* _Activity_:
The line that holds "The width and height of the screenshot is (1568, 666)." marks the start. Return it and each following line through the end of the data, unchanged.

* _Data supplied_:
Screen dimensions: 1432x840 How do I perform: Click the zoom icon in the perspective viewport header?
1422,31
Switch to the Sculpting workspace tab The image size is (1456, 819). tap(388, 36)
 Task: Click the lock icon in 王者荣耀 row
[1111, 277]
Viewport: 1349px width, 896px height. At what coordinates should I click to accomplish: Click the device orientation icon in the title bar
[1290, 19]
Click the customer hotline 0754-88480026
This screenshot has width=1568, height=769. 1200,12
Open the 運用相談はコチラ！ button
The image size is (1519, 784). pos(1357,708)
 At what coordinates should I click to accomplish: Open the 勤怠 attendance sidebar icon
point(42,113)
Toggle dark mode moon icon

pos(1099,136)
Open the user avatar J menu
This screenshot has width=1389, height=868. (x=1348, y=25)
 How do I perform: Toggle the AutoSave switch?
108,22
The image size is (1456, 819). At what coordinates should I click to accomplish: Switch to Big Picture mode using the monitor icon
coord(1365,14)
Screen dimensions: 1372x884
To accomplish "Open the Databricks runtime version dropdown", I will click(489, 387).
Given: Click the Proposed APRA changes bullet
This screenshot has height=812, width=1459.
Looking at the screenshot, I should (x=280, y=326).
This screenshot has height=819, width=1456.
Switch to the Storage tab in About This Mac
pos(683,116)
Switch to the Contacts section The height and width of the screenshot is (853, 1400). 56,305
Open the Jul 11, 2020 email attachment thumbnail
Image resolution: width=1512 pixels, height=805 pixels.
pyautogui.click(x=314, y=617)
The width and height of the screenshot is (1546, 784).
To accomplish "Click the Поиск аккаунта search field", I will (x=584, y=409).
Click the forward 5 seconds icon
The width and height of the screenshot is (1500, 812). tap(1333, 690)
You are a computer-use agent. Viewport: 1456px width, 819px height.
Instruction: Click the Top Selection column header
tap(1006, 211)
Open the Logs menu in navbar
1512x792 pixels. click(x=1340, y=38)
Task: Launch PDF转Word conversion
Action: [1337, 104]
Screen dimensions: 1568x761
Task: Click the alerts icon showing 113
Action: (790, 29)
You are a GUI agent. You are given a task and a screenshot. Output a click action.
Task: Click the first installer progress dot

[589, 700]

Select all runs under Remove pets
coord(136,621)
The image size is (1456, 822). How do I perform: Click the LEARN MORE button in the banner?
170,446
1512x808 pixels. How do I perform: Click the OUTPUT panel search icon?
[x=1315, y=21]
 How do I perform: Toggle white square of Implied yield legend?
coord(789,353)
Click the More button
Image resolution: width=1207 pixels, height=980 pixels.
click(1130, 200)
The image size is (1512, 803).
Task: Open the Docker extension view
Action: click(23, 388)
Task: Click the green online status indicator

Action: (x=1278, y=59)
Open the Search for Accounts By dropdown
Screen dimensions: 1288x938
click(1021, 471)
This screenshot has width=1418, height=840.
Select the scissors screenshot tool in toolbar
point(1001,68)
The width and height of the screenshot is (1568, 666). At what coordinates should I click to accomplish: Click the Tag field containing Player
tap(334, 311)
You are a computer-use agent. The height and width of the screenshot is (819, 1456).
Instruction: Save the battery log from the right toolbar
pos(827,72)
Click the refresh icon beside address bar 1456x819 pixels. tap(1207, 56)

* _Your response_:
The width and height of the screenshot is (1568, 666). At what coordinates should I click to accomplish: Click the Tag field containing Player
tap(334, 311)
You are a computer-use agent. The height and width of the screenshot is (819, 1456).
Instruction: Save the battery log from the right toolbar
pos(827,72)
Click the refresh icon beside address bar 1456x819 pixels. tap(1207, 56)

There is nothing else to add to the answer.